For, along with his passions and his shames there went the dread
of scenes in public places, of outcry, of excited physical
violence; of publicity, in short. Yes, the barmaid would have cured
him. And it would have been all the better if she drank; he would
have been kept busy looking after her.
I know that I am right in this. I know it because of the Kilsyte
case. You see, the servant girl that he then kissed was nurse in
the family of the Nonconformist head of the county—whatever that
post may be called. And that gentleman was so determined to ruin
Edward, who was the chairman of the Tory caucus, or whatever it
is—that the poor dear sufferer had the very devil of a time. They
asked questions about it in the House of Commons; they tried to get
the Hampshire magistrates degraded; they suggested to the War
Ministry that Edward was not the proper person to hold the King's
commission. Yes, he got it hot and strong.
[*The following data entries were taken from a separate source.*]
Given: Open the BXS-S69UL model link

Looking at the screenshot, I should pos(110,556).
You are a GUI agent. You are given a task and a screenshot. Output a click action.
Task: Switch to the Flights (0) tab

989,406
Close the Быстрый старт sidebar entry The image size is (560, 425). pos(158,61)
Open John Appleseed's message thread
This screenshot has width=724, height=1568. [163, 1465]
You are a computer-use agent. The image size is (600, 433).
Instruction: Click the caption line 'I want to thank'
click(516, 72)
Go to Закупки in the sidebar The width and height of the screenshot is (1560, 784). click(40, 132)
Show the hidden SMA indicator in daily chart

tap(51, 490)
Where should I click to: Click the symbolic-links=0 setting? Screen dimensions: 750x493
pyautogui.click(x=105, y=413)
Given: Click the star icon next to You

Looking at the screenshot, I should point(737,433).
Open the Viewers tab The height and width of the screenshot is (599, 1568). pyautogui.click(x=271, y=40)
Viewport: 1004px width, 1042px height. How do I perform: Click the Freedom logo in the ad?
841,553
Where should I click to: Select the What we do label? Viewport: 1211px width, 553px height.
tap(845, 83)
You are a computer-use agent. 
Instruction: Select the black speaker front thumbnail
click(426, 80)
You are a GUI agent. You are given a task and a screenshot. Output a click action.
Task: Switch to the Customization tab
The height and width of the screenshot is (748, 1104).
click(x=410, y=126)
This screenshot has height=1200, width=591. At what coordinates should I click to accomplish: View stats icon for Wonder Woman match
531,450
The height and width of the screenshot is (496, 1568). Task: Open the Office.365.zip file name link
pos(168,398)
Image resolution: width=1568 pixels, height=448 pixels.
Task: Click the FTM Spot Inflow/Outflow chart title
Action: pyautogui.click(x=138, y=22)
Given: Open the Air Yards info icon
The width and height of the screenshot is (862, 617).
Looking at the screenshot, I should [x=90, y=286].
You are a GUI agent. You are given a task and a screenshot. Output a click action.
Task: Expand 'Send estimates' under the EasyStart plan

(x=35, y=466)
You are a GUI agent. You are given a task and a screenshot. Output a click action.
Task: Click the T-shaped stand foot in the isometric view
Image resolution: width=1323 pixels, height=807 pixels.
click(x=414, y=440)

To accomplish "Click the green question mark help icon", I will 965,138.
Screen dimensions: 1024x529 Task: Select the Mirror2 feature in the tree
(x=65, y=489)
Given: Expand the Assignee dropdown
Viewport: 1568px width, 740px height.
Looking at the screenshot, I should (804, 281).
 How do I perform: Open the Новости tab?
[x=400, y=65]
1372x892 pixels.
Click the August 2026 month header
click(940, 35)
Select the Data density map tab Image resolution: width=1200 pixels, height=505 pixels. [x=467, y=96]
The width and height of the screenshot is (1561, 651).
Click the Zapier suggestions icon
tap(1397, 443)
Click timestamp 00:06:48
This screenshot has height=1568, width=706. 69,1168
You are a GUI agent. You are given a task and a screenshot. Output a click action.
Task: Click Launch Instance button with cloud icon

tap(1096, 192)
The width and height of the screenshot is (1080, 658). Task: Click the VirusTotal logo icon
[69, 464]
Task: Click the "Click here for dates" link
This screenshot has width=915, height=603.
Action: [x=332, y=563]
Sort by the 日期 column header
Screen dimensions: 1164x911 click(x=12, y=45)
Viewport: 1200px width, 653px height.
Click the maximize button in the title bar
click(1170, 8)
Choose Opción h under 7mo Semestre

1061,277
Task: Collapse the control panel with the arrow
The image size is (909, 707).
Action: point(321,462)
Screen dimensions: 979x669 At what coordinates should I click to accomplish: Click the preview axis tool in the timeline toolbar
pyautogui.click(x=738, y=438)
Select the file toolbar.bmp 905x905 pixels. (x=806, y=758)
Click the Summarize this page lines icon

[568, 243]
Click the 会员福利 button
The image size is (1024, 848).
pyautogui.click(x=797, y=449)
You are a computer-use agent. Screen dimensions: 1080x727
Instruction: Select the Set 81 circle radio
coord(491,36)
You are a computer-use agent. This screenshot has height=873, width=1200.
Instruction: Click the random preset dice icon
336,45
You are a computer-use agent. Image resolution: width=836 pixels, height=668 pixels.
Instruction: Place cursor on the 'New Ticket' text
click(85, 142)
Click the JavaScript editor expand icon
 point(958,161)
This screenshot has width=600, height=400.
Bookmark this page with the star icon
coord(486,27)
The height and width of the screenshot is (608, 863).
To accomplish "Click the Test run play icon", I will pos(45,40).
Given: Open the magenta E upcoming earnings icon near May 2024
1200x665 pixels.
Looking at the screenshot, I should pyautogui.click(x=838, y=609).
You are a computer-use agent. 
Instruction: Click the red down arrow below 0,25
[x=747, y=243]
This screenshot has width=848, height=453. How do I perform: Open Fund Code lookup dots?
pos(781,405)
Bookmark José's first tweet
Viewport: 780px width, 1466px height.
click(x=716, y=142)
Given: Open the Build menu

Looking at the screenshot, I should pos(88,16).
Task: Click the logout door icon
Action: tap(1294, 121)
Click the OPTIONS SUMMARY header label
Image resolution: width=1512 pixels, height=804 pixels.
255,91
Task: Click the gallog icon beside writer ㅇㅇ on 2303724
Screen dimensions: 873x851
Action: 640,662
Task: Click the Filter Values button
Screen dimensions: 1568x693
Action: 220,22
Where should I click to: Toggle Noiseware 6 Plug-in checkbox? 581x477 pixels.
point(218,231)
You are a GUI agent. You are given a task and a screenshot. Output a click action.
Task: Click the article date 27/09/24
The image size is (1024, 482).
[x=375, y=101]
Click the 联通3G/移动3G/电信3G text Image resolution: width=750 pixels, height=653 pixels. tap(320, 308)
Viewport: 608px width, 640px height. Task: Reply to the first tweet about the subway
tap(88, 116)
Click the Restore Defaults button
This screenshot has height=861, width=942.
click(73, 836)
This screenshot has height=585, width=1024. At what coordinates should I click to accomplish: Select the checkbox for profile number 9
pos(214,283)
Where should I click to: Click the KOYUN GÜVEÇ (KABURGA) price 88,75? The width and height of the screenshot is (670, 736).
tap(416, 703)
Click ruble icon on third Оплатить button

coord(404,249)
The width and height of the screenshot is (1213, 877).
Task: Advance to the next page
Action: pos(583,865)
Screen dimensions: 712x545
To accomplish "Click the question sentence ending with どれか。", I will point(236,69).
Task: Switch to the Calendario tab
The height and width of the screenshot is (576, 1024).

The result you have heard. He was completely cured of
philandering amongst the lower classes. And that seemed a real
blessing to Leonora. It did not revolt her so much to be
connected—it is a sort of connection—with people like Mrs Maidan,
instead of with a little kitchenmaid.
In a dim sort of way, Leonora was almost contented when she
arrived at Nauheim, that evening....
She had got things nearly straight by the long years of scraping
in little stations in Chitral and Burma—stations where living is
cheap in comparison with the life of a county magnate, and where,
moreover, liaisons of one sort or another are normal and
inexpensive too. So that, when Mrs Maidan came along—and the Maidan
affair might have caused trouble out there because of the youth of
the husband—Leonora had just resigned herself to coming home. With
pushing and scraping and with letting Branshaw Teleragh, and with
selling a picture and a relic of Charles I or so, had got—and, poor
dear, she had never had a really decent dress to her back in all
those years and years—she had got, as she imagined, her poor dear
husband back into much the same financial position as had been his
before the mistress of the Grand Duke had happened along. And, of
course, Edward himself had helped her a little on the financial
side. He was a fellow that many men liked. He was so presentable
and quite ready to lend you his cigar puncher—that sort of thing.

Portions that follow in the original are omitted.